Problem to solve: The task calls for each line of the records below in which the word "message" appears.

Available data:
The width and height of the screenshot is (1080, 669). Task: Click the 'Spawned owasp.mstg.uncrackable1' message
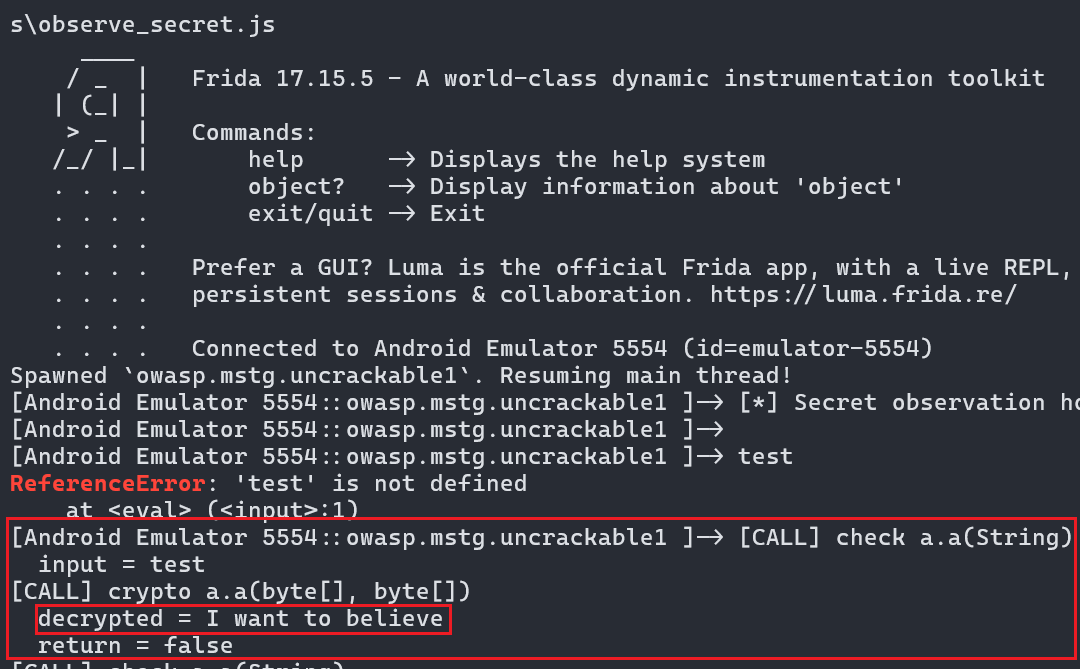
* * *
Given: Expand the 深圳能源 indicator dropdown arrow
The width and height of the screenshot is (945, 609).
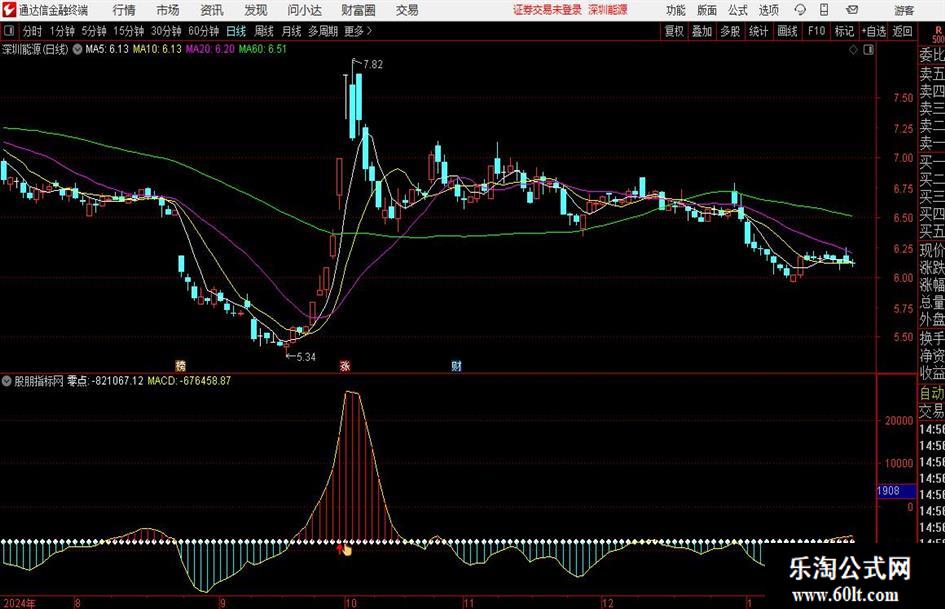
--
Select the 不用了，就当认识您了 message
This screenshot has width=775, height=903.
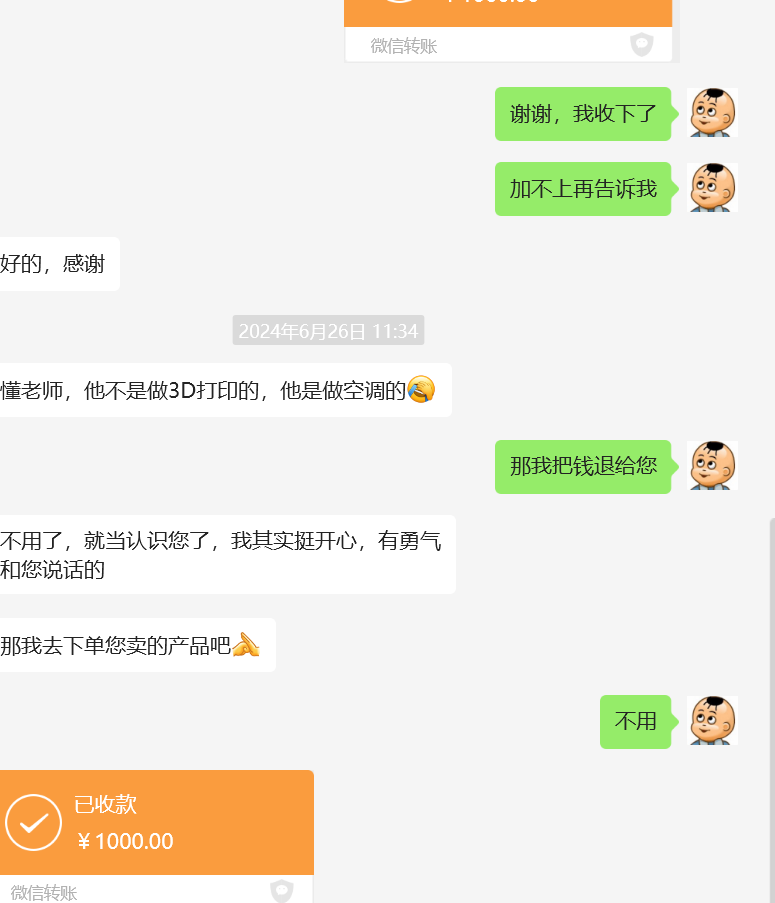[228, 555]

Problem solution:
The width and height of the screenshot is (1080, 669). Task: Click the 'Spawned owasp.mstg.uncrackable1' message
Select the 不用了，就当认识您了 message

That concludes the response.